Pygmy Pine from Alpine Zone
This article was first published on 13 Jul 2011.
The majesty of New Zealand conifers cannot be understated. Even when young they are beautiful trees, either as specimens or nestled in their natural forest habitat. But not all conifers are forest giants.
Consider the alpine zone. The environment dictates the habit of alpine plants, low growing to escape the extremes. New Zealand has three conifers that reach the alpine zone and one of these, Lepidothamnus laxifolius, is thought to be the smallest pine in the world. A member of the Podocarpaceae family, it is a close relative of rimu and is commonly known as mountain rimu or pygmy pine.
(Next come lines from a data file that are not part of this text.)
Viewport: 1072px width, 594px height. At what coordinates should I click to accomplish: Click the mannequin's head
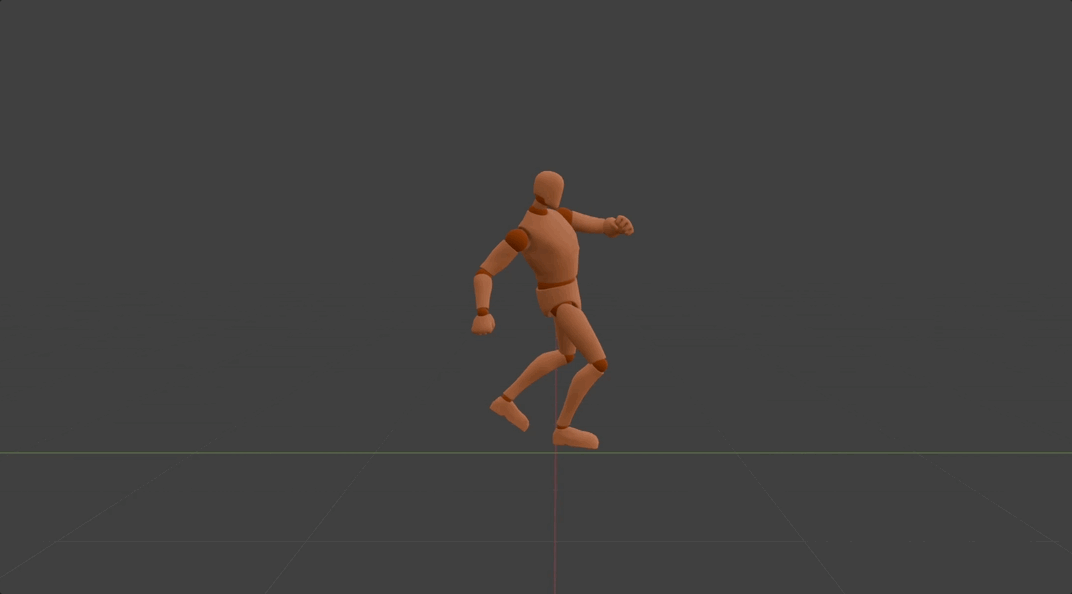click(x=548, y=188)
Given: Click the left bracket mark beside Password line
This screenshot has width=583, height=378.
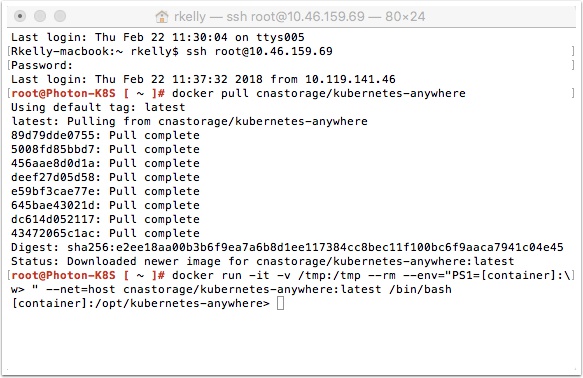Looking at the screenshot, I should tap(9, 65).
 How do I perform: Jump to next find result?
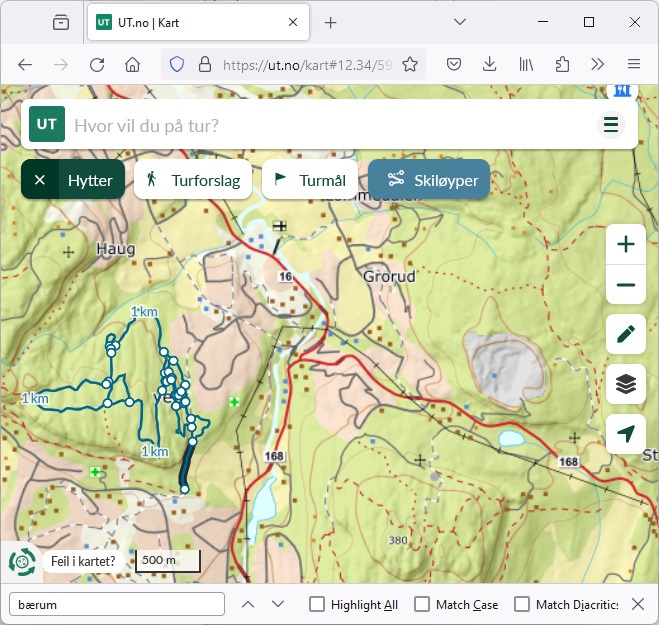tap(278, 604)
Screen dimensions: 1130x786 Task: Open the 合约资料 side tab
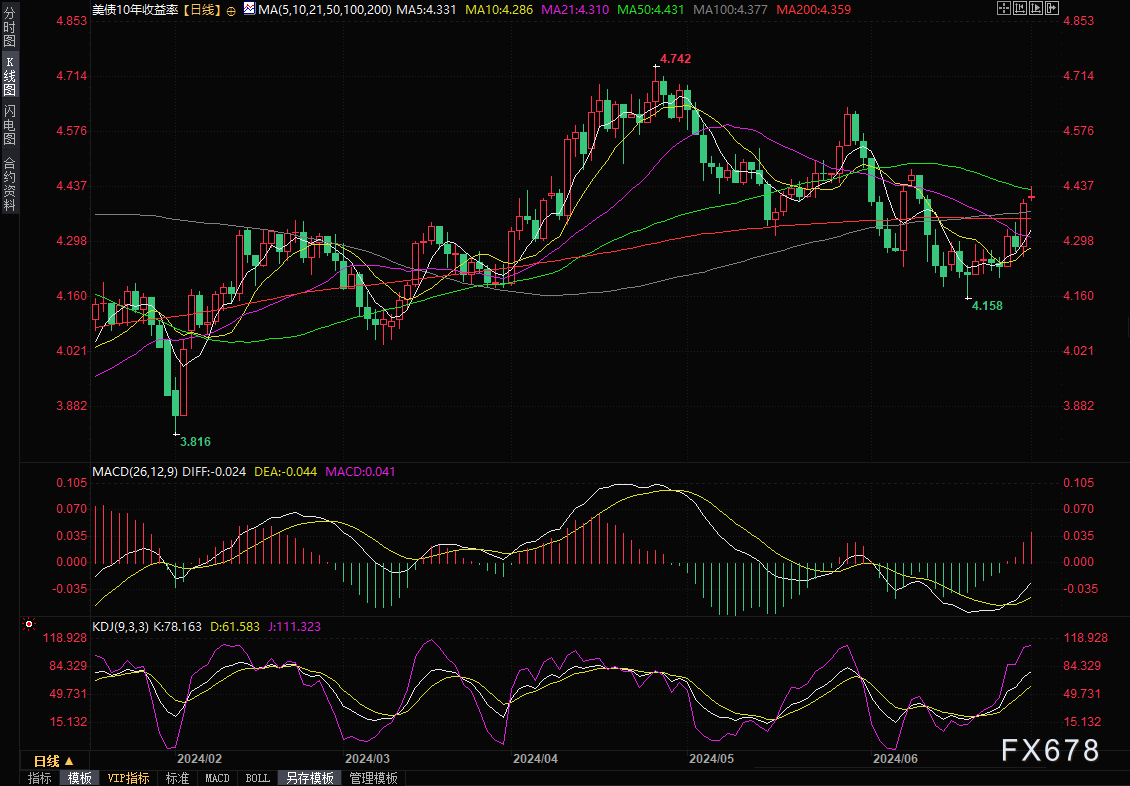(9, 183)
Lepidothamnus laxifolius is an attractive sprawling shrub with trailing stems up to 1m long. It forms patches that seldom get taller than 30cm and in the wild there have been fruiting specimens observed no bigger than 8cm. The foliage is often glaucous (blue-green) but can also be olive-green or brown; the different colour forms often present in the same population. The pygmy pine typically grows in the wetter areas of montane and sub alpine scrub of North and South Island and will grow at lower altitudes on Stewart Island.
In cultivation give pygmy pine plenty of light in an area of your garden that doesn’t dry out. A specimen can be seen in the north bed of the Alpine Scree garden of the New Zealand Native Plant Collection at Dunedin Botanic Garden.
Shirley Stuart is curator of the NZ native plant collection at Dunedin Botanic Garden.